=== GOAL OF THE EXERCISE ===
Your answer should contain each record from the listing, repeated exactly.
>>>>
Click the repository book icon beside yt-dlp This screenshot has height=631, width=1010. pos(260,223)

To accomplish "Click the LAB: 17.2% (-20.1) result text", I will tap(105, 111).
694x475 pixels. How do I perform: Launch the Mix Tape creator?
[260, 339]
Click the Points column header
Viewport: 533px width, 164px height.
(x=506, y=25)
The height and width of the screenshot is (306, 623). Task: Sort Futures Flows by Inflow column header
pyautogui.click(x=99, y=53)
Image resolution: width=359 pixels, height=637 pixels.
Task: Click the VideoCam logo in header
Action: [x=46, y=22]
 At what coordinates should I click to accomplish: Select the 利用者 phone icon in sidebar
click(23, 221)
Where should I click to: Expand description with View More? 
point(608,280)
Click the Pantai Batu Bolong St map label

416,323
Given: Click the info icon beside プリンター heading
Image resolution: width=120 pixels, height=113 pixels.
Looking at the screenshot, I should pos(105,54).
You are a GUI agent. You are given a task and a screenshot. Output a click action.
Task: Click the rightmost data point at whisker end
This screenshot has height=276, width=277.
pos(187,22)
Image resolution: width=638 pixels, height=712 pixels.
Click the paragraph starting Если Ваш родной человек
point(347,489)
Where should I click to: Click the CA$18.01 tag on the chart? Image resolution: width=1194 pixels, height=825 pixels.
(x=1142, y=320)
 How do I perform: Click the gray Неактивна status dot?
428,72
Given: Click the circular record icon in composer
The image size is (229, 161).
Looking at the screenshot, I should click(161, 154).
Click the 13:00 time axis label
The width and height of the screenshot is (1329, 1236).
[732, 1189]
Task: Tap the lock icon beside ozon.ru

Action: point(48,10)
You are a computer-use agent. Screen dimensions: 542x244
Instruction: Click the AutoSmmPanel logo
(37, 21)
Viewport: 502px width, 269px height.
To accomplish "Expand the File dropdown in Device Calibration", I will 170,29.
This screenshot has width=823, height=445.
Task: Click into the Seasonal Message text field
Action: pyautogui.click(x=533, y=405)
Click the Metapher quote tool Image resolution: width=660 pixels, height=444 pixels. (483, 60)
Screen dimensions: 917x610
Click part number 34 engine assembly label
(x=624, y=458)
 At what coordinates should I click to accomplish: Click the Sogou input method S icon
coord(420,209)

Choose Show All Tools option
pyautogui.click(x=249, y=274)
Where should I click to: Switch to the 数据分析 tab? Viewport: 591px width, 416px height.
<<<<
=== OUTPUT OF THE EXERCISE ===
Click the repository book icon beside yt-dlp This screenshot has height=631, width=1010. pos(260,223)

To accomplish "Click the LAB: 17.2% (-20.1) result text", I will tap(105, 111).
694x475 pixels. How do I perform: Launch the Mix Tape creator?
[260, 339]
Click the Points column header
Viewport: 533px width, 164px height.
(x=506, y=25)
The height and width of the screenshot is (306, 623). Task: Sort Futures Flows by Inflow column header
pyautogui.click(x=99, y=53)
Image resolution: width=359 pixels, height=637 pixels.
Task: Click the VideoCam logo in header
Action: [x=46, y=22]
 At what coordinates should I click to accomplish: Select the 利用者 phone icon in sidebar
click(23, 221)
Where should I click to: Expand description with View More? 
point(608,280)
Click the Pantai Batu Bolong St map label

416,323
Given: Click the info icon beside プリンター heading
Image resolution: width=120 pixels, height=113 pixels.
Looking at the screenshot, I should pos(105,54).
You are a GUI agent. You are given a task and a screenshot. Output a click action.
Task: Click the rightmost data point at whisker end
This screenshot has height=276, width=277.
pos(187,22)
Image resolution: width=638 pixels, height=712 pixels.
Click the paragraph starting Если Ваш родной человек
point(347,489)
Where should I click to: Click the CA$18.01 tag on the chart? Image resolution: width=1194 pixels, height=825 pixels.
(x=1142, y=320)
 How do I perform: Click the gray Неактивна status dot?
428,72
Given: Click the circular record icon in composer
The image size is (229, 161).
Looking at the screenshot, I should click(161, 154).
Click the 13:00 time axis label
The width and height of the screenshot is (1329, 1236).
[732, 1189]
Task: Tap the lock icon beside ozon.ru

Action: point(48,10)
You are a computer-use agent. Screen dimensions: 542x244
Instruction: Click the AutoSmmPanel logo
(37, 21)
Viewport: 502px width, 269px height.
To accomplish "Expand the File dropdown in Device Calibration", I will 170,29.
This screenshot has width=823, height=445.
Task: Click into the Seasonal Message text field
Action: pyautogui.click(x=533, y=405)
Click the Metapher quote tool Image resolution: width=660 pixels, height=444 pixels. (483, 60)
Screen dimensions: 917x610
Click part number 34 engine assembly label
(x=624, y=458)
 At what coordinates should I click to accomplish: Click the Sogou input method S icon
coord(420,209)

Choose Show All Tools option
pyautogui.click(x=249, y=274)
Where should I click to: Switch to the 数据分析 tab? Viewport: 591px width, 416px height.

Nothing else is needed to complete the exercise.